Dr. Wojciech Bula, a post-doctoral researcher, recently flew to Spain to meet with other scientists, sightseeing along La Rumbla Boulevard and conducting research by setting up experiments. According to Bula, the artificial gland in the device acts to mimic the female moth and emits pheromones. Female sexual pheromones evaporate into the wind tunnel where male moths are flying around. This process attracts the male to find the female. The male moves its wings for around 30 seconds and then orients himself towards grabbing the pheromone. The first experiment resulted in the moth reacting poorly to the chemical compound. Later the scientists changed the compound to water combined with 20 percent ethanol and the moths were happy with the combination. `The male moths have a place where they take off. It's a sort table and the first one fell from the table and was crouching. I thought to myself, “He has broken a wing,” but then the second one did the same thing, and the third one did the same, and they were completely drunk, just crouching there and not able to fly,' laughs Bula.

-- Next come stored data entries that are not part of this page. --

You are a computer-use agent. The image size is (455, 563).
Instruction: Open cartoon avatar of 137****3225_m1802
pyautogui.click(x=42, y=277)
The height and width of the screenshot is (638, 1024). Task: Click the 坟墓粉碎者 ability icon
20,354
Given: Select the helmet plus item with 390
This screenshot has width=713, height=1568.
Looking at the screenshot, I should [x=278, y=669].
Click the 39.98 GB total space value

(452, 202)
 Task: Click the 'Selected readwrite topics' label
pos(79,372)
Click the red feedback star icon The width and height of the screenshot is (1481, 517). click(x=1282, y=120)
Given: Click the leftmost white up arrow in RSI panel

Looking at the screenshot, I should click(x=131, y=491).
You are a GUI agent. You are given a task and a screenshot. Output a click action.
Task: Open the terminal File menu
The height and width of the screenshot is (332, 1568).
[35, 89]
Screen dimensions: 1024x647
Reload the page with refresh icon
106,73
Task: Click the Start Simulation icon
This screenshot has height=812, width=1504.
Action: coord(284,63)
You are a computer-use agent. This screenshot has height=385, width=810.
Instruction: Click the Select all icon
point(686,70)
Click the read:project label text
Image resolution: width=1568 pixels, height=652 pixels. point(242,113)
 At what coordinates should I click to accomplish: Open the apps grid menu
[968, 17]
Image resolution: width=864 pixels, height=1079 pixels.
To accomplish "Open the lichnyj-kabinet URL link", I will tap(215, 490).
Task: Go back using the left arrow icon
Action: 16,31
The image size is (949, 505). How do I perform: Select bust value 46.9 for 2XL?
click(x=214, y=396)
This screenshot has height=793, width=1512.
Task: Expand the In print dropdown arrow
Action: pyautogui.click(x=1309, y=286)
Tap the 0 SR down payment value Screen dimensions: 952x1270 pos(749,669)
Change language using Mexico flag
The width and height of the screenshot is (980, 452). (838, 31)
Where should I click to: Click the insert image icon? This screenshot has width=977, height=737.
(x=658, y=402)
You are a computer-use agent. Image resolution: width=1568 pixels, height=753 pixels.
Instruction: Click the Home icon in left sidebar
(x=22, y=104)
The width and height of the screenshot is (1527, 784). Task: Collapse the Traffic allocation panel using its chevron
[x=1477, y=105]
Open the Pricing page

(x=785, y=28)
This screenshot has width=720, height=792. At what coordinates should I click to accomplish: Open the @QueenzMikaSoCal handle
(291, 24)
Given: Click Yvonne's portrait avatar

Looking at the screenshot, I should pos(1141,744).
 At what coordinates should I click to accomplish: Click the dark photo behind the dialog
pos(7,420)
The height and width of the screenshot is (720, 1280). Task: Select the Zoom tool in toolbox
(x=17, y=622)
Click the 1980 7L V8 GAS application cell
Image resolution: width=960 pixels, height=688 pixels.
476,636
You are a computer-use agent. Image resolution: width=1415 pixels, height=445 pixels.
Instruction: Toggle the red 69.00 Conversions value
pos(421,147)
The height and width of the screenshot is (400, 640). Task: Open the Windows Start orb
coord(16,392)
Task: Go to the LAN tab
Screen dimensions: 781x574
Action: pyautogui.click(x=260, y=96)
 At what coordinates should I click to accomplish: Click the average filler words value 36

The moth-on-a-chip research project involves five European universities in the iChem consortium. Collectively, Warwick and Leicester Universities in England focus on the physical part of the device by building the sensors. In addition, Leicester makes the chemical compound to imitate the moth pheromone. Scientists in Jena, Germany, contribute research to the theory side finding out how the brain is connected to neuronal receptors and how an impulse in the brain is delivered to different parts of the brain. `Spain works closely with the UT because they try to see which reactions are needed to produce the pheromone. They transfer the “know-how” to us and offer the knowledge to produce it,' says Bula, who has lived in the Netherlands for almost six years and travels often to Poland, which he says is only 800 kilometers away. `I don't see many differences between Poland and Holland, you just change the first letter from an “H” to a “P,” and then simply add an “L”,' chuckles Bula.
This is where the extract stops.